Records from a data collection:
=== Section Start ===
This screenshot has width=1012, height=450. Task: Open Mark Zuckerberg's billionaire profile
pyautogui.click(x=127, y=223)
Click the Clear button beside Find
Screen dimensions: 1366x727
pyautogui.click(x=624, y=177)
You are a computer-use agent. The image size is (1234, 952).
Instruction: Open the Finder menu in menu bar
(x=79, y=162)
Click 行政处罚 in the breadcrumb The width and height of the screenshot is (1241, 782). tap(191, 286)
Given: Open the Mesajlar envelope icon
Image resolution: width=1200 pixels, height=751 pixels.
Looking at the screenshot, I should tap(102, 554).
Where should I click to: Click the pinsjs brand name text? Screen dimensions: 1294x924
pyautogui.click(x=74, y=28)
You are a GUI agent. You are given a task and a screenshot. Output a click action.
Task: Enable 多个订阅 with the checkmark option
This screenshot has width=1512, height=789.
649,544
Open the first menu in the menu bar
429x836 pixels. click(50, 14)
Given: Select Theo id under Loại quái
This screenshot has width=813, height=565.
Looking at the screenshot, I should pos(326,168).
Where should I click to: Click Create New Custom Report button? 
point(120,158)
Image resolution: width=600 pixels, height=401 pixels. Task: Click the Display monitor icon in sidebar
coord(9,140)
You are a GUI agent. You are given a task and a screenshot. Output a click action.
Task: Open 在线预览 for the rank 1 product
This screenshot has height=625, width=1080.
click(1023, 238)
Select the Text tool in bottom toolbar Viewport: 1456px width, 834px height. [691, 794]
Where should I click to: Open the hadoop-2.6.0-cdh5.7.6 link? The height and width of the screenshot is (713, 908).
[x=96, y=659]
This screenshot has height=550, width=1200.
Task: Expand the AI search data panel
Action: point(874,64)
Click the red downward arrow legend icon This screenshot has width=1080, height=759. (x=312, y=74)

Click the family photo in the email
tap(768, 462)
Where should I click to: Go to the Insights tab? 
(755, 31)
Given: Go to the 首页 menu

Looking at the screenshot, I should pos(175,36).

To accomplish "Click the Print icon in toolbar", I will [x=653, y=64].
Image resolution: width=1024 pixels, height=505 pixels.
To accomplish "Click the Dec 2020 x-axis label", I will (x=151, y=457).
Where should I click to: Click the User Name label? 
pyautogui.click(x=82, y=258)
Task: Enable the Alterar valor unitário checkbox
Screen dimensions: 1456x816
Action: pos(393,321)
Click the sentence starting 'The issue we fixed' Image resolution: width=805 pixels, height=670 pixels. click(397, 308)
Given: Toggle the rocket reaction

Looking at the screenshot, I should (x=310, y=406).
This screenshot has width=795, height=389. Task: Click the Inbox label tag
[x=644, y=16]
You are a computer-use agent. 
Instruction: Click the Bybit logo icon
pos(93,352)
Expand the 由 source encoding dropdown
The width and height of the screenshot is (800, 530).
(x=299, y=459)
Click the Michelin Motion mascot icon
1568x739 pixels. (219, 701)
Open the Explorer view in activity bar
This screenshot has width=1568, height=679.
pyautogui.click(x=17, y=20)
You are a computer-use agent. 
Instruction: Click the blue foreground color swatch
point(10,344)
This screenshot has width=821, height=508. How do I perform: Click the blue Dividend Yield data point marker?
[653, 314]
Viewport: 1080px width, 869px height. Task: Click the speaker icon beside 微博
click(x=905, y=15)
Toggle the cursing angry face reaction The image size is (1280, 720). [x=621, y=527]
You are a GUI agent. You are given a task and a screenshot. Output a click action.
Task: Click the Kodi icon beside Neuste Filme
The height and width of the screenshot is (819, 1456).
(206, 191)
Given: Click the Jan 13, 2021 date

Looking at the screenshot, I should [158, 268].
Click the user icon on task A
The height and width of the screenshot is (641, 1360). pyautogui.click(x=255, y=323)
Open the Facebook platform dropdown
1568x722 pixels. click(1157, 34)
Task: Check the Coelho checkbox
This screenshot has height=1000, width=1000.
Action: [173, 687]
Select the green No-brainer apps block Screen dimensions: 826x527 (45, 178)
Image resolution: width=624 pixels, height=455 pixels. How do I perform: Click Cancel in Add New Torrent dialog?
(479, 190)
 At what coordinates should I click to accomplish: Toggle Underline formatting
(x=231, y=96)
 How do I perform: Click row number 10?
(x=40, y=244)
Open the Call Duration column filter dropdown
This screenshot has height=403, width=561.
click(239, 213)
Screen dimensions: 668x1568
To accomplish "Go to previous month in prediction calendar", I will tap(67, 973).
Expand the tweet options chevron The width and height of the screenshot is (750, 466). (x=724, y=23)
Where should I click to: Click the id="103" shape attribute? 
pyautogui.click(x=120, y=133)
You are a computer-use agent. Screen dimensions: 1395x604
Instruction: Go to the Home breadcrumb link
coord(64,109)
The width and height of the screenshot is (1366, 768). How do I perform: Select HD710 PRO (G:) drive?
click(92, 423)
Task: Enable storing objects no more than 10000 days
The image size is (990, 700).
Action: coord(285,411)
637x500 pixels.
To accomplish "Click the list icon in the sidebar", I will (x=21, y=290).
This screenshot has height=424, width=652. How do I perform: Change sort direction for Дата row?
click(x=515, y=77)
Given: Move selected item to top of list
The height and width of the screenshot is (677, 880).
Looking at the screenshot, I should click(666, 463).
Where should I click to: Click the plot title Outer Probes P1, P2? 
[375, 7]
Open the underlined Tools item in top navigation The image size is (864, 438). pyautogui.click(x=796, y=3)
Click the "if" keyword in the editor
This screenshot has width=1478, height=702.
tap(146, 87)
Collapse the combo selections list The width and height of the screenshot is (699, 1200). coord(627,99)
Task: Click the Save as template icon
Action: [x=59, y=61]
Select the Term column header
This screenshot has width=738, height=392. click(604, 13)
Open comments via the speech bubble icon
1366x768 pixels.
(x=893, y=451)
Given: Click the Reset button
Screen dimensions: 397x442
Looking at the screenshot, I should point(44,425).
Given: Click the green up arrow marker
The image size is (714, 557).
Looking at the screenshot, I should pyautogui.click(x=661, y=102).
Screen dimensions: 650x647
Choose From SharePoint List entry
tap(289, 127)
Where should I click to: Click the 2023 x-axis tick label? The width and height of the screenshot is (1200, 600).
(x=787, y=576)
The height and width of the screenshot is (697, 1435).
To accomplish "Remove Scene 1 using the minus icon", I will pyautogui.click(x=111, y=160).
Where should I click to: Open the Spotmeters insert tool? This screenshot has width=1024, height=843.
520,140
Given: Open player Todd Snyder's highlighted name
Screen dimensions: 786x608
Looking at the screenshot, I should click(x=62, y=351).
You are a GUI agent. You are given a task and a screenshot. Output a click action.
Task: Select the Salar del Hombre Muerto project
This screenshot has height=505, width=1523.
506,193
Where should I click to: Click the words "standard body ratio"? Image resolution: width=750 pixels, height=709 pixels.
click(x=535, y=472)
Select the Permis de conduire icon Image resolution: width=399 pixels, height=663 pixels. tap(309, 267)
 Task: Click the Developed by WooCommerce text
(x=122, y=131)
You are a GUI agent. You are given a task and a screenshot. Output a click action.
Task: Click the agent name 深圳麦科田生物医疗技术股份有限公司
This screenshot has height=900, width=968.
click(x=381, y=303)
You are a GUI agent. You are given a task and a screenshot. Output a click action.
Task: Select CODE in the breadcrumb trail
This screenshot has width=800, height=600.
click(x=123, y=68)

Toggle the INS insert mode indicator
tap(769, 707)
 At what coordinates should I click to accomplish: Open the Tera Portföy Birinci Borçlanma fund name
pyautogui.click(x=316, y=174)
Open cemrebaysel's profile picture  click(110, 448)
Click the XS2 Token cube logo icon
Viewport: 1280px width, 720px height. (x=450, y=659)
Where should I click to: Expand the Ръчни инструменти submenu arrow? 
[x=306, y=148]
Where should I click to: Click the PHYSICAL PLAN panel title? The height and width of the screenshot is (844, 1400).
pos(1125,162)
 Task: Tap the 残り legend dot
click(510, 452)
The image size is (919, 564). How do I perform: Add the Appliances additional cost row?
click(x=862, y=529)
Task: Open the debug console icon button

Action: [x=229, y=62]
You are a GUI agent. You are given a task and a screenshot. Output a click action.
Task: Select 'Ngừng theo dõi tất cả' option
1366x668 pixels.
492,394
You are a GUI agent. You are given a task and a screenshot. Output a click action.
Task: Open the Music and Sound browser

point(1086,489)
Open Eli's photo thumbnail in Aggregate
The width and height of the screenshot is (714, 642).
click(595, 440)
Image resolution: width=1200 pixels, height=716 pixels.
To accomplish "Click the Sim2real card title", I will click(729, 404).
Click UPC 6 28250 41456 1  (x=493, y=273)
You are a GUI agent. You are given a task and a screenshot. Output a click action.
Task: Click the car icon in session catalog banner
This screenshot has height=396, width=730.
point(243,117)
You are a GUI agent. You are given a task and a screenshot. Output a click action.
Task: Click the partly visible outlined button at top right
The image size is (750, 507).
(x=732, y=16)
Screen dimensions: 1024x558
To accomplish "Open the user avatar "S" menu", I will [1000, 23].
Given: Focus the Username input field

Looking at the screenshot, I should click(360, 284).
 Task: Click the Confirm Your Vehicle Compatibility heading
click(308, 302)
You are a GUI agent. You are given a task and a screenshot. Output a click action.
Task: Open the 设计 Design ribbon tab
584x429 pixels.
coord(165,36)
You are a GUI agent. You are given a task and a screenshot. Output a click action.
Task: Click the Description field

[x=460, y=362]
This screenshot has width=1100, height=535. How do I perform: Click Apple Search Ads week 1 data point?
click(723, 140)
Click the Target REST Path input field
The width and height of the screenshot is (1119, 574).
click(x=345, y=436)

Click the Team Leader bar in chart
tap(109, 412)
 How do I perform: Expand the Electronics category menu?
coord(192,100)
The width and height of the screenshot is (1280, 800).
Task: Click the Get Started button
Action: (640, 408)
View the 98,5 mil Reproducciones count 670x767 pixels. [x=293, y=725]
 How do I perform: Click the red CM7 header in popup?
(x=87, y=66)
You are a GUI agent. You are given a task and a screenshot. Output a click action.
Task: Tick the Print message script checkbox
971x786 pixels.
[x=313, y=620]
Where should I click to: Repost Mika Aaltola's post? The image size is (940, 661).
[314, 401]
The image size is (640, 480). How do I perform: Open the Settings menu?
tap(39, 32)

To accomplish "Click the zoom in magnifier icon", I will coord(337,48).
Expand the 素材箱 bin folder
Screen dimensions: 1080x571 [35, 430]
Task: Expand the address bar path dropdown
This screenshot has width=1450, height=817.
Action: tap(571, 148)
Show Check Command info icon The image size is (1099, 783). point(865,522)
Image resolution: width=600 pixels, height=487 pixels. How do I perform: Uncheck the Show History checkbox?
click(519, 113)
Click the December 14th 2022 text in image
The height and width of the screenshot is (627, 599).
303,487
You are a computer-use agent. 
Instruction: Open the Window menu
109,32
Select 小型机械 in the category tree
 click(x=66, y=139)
=== Section End ===
* _Task_
Lines containing the string "green" are the ones to copy from the entries above.

* _Task response_
Select the green No-brainer apps block Screen dimensions: 826x527 (45, 178)
Given: Click the green up arrow marker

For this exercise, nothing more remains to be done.